The following best practices will help you limit the impact of failures on your workload.
Implementing Graceful Degradation to Transform Applicable Hard Dependencies into Soft Dependencies
This is a principle that has been successfully implemented by many companies running infrastructure on AWS. A concrete example of this is Netflix. Netflix has spoken publicly on numerous occasions about their approach to resiliency, so it is commonly known that, for instance, their user interface (UI) is designed to sustain the failure of the components in charge of providing information that it relies upon. As you log in to their platform and land on your home page, you see a list of various features (for instance, Continue watching, Recommended for you, and Watch again) each displaying a set of items (such as films, series, and documentaries). When the UI cannot reach one of its dependencies for any reason (component failure, network issue, or anything else), it misses a piece of information, such as all the items of a given category, for instance. In such a case, it would be very inefficient to display an error page to the end user simply because one of the many features provided is temporarily unavailable.
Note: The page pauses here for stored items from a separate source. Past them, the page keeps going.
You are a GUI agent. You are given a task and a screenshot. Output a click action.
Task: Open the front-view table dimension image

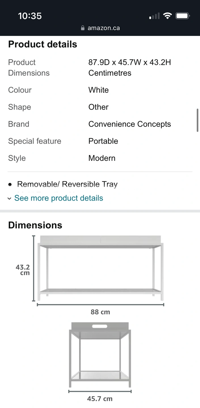(100, 268)
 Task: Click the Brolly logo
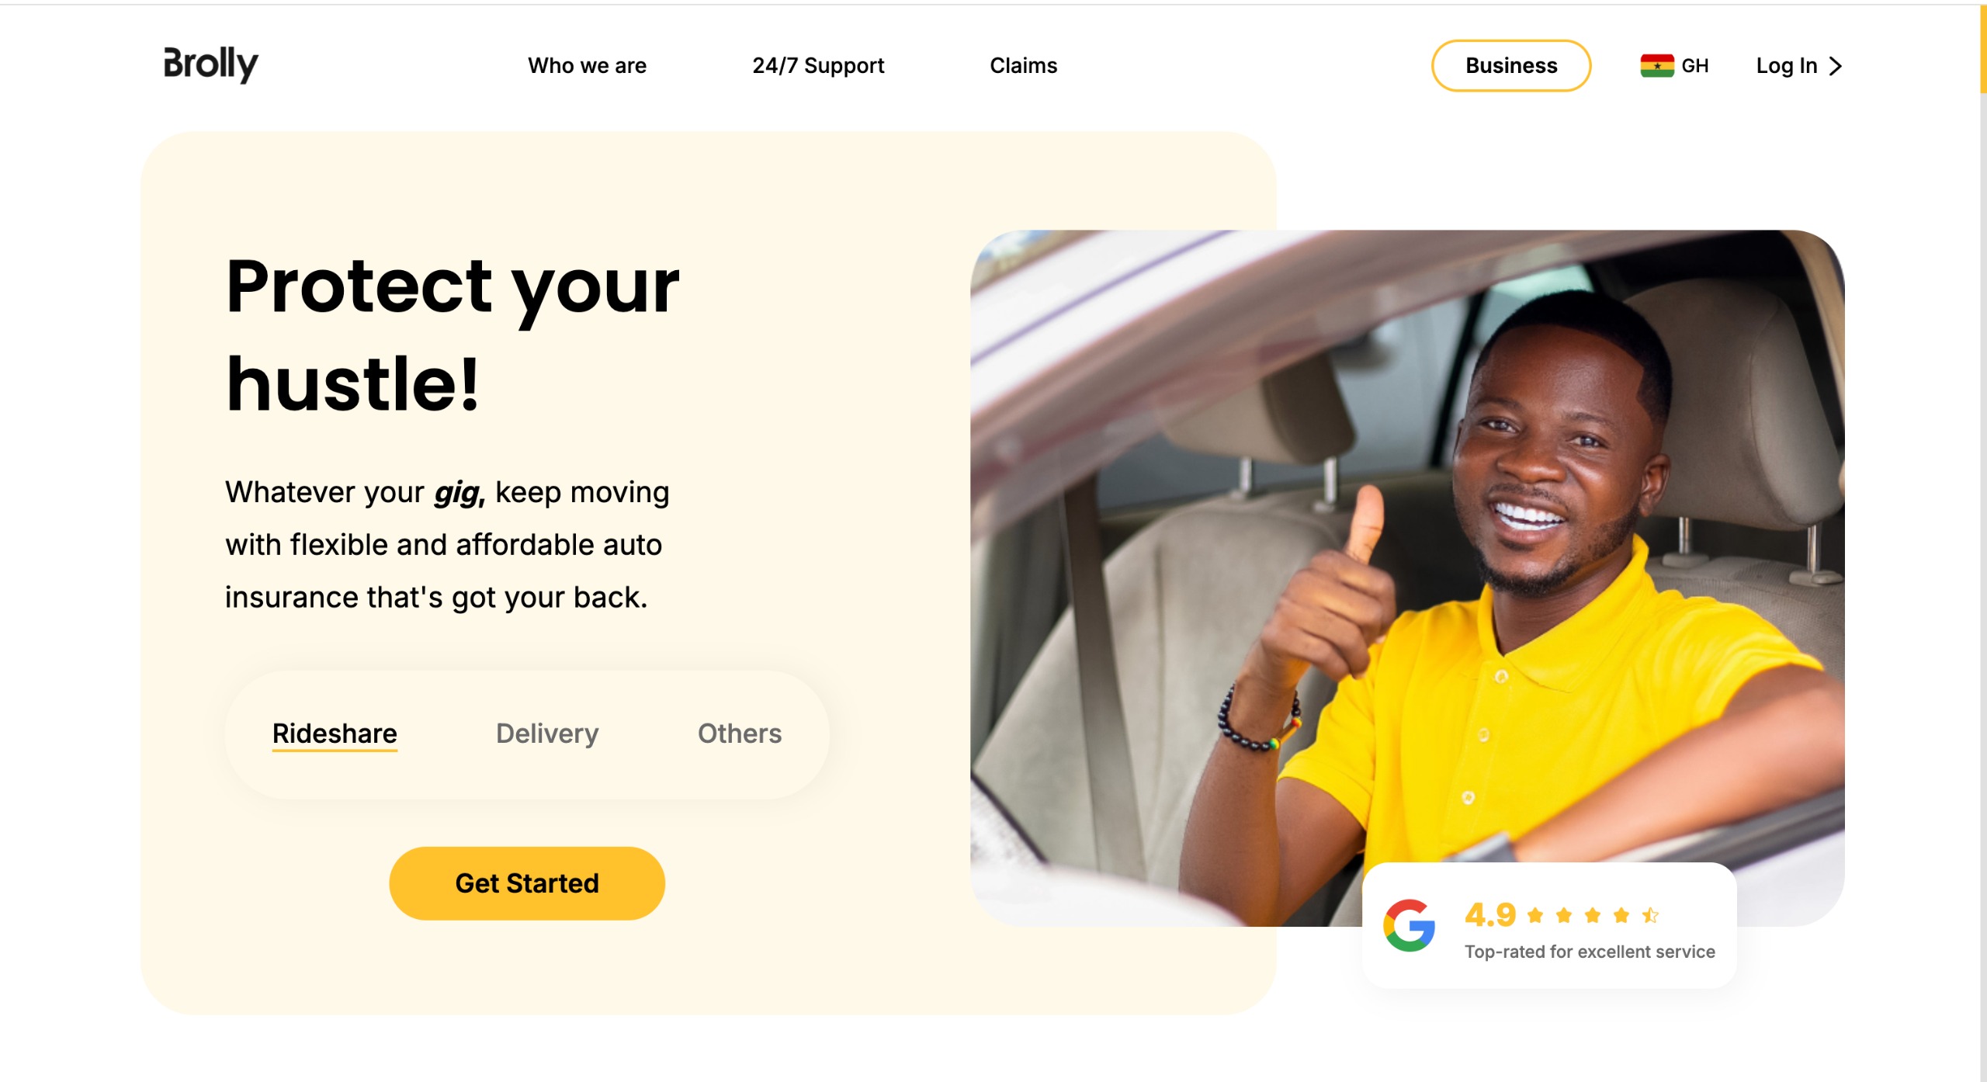(x=210, y=64)
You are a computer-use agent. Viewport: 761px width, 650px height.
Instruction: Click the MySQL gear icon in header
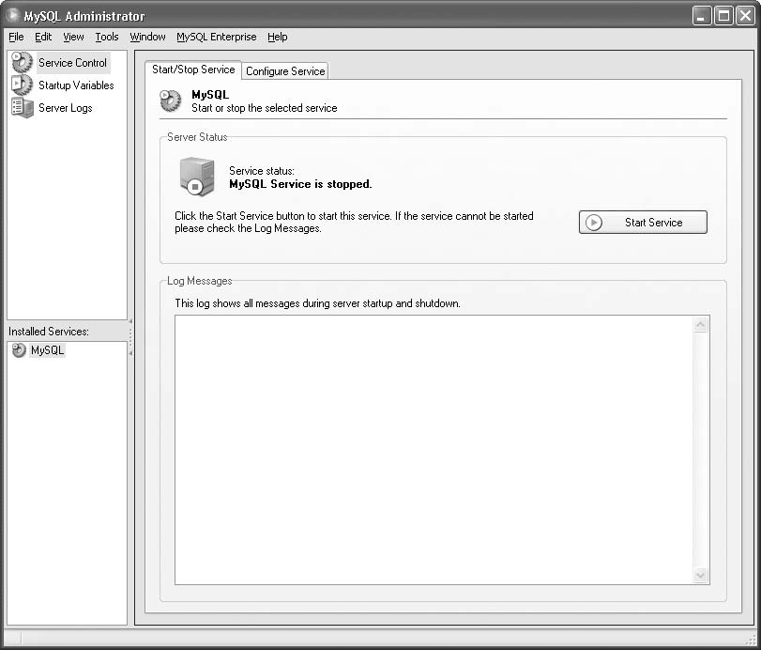click(x=170, y=101)
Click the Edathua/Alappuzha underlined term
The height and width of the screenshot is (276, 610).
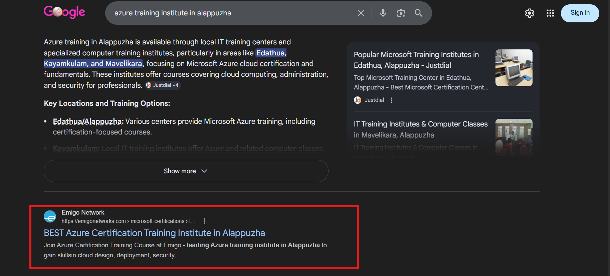[87, 121]
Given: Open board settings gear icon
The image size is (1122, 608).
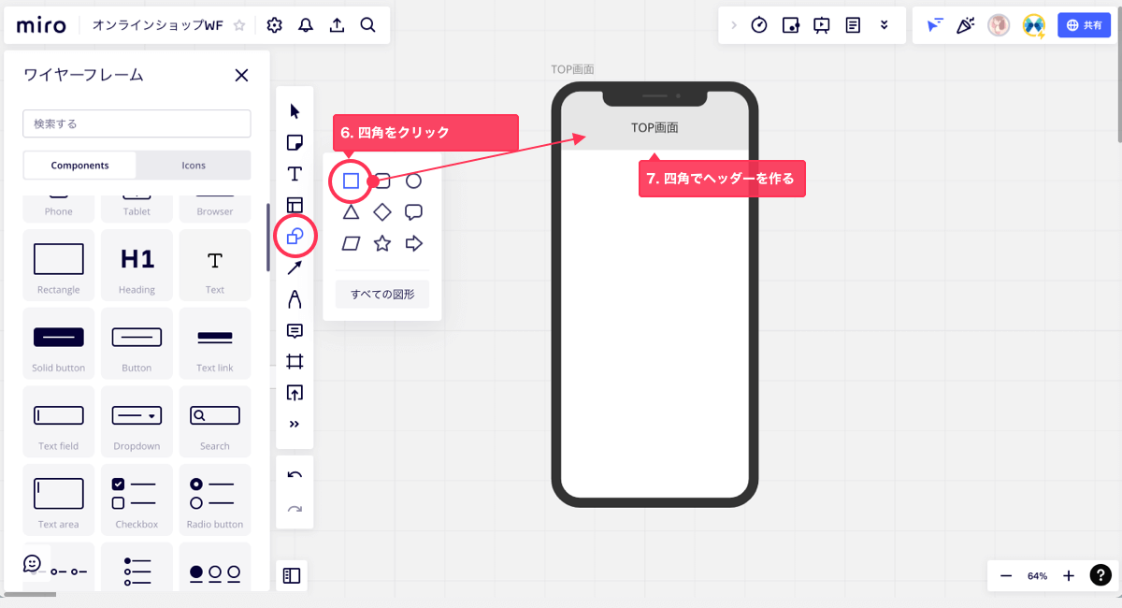Looking at the screenshot, I should pos(274,25).
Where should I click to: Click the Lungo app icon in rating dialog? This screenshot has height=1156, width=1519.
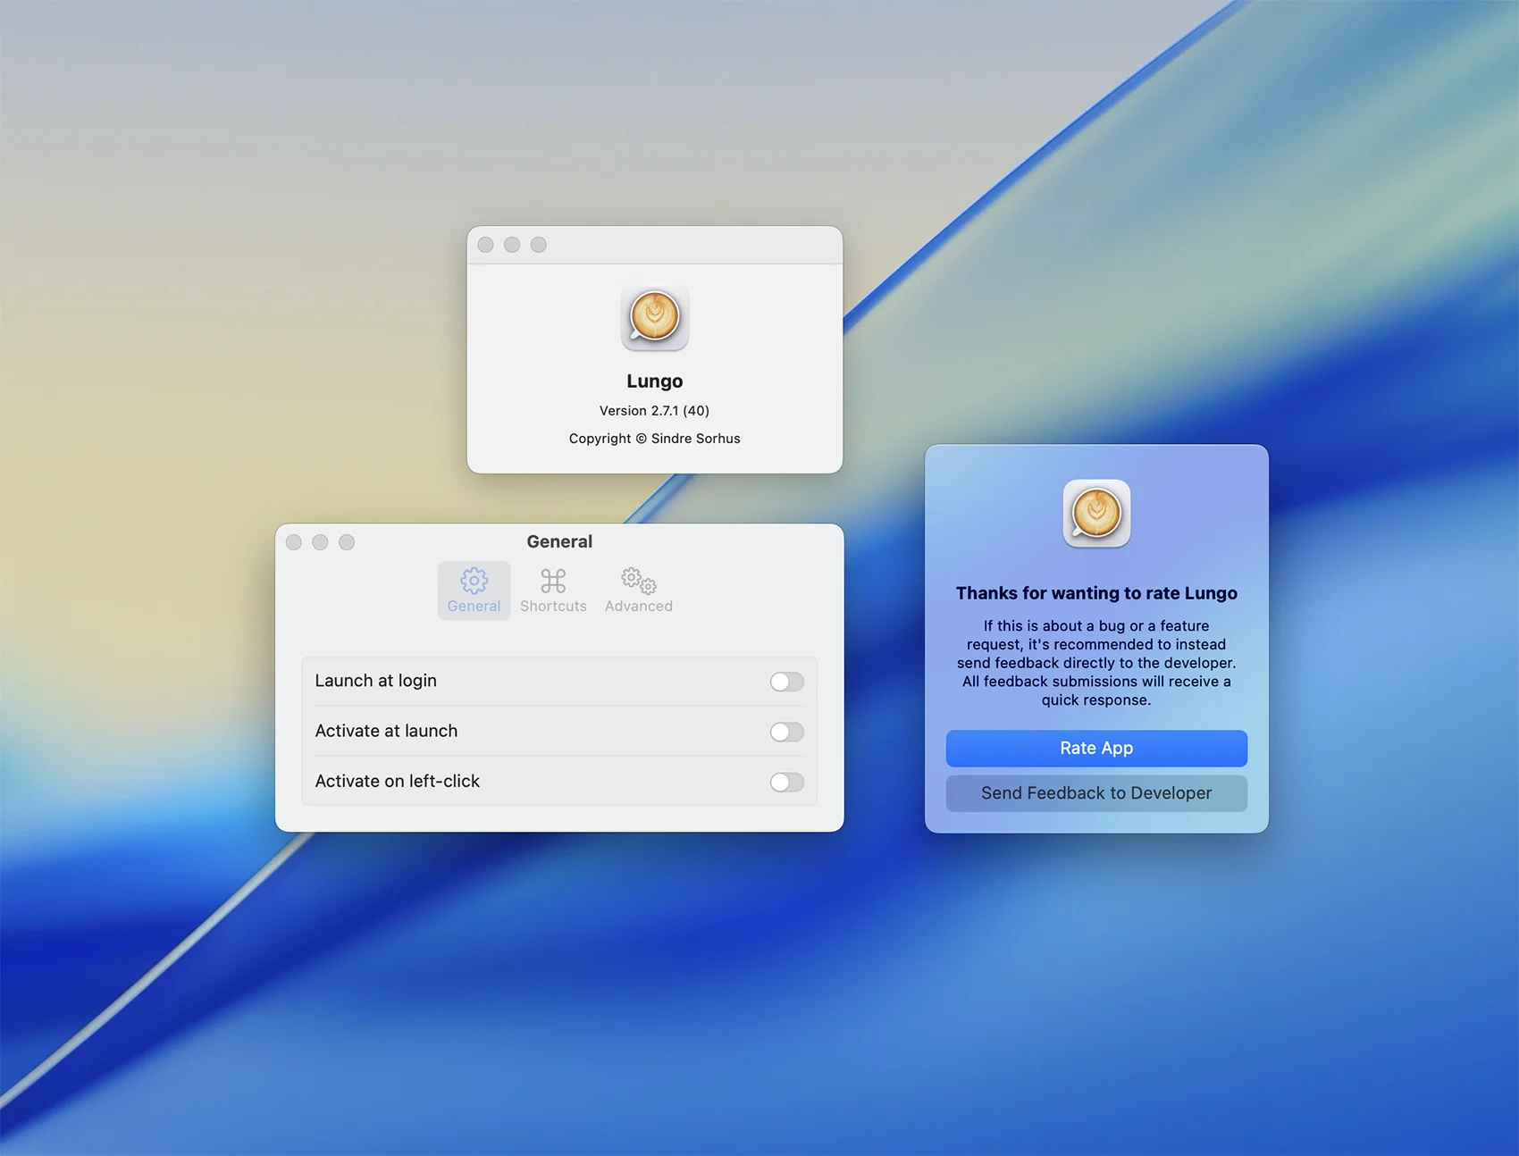coord(1096,514)
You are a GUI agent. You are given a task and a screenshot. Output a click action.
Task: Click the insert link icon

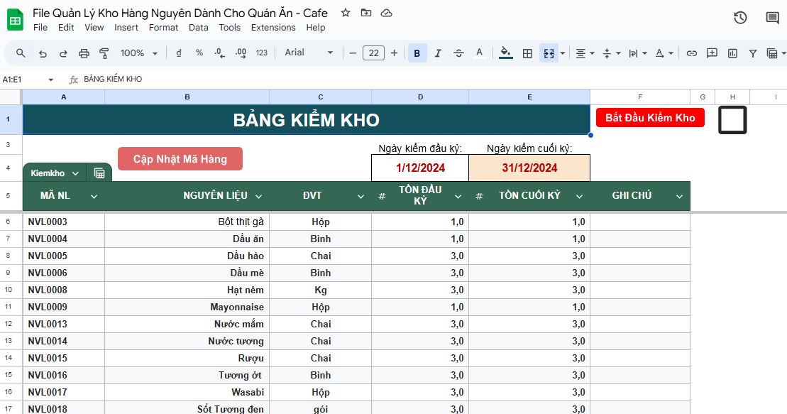point(691,53)
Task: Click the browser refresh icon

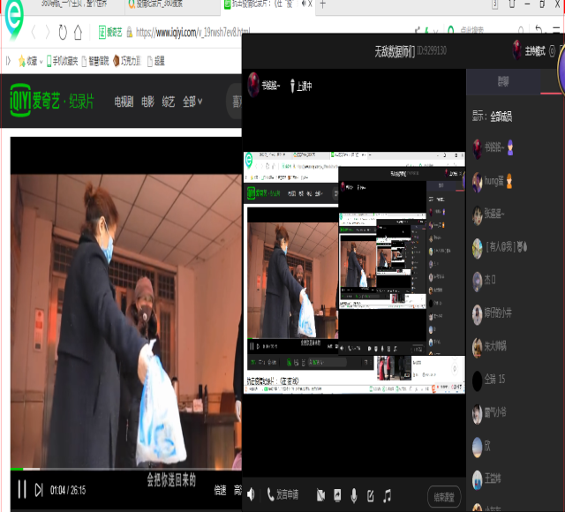Action: click(x=63, y=33)
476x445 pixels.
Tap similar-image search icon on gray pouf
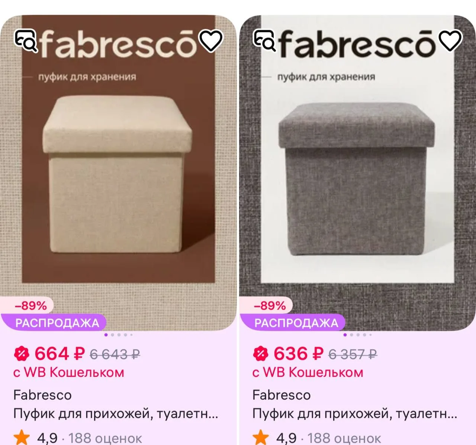[265, 40]
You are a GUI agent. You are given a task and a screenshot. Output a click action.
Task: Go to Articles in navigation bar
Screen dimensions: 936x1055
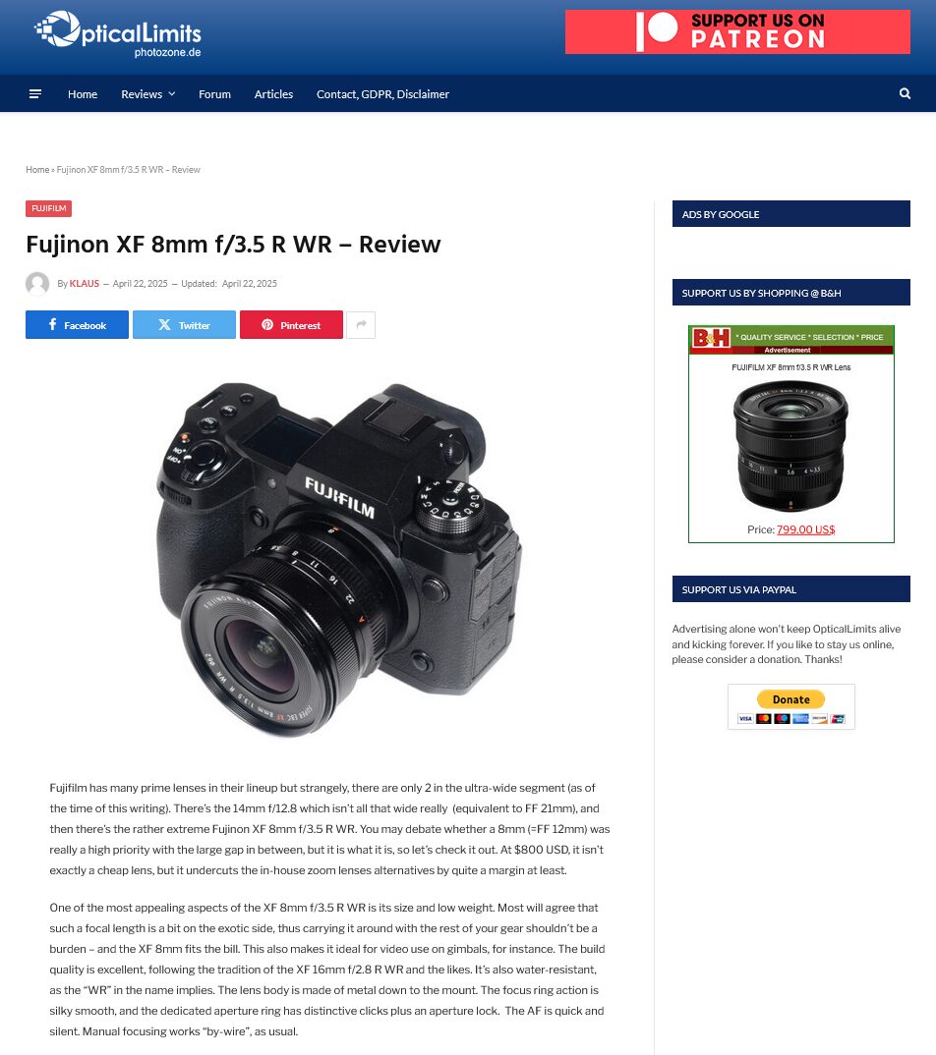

It would also cause a very poor user experience. So, instead, the UI component is designed to keep working but will do so in degraded mode. In the example mentioned here, the UI would simply hide the feature related to the unavailable service and maybe serve cached data instead, if that makes sense for the impacted features. For end users, it is a much better experience (compared to landing on an error page) since they can still access the overall service even though some of its features are temporarily unavailable. In some cases, they may not even notice that the UI is operating in degraded mode.
The general idea is that when a component’s dependencies become unhealthy, the component itself can keep working, although in degraded mode. What degraded mode means depends entirely on the use case at hand. It will likely mean different things for a video-on-demand UI and a mobile banking application. Yet the same graceful degradation approach can still be applied in both cases.
A popular design pattern that makes use of this principle is the circuit breaker. Consider two components, a client and a server decoupled through a circuit breaker component. The circuit breaker component has two states: open and closed. When the server is healthy and available, the circuit breaker is closed and the traffic flows normally between the client and the server through the circuit breaker. If the server becomes unhealthy, the circuit breaker opens, and the flow is interrupted to spare the client a call to the server that would inevitably result in a failure. Instead, the circuit breaker sends back a response on behalf of the server (depending on the use case, it could serve content from a cache or predefined data, for instance). The circuit breaker will also typically implement a retry strategy to come back to a closed state whenever the server is available again.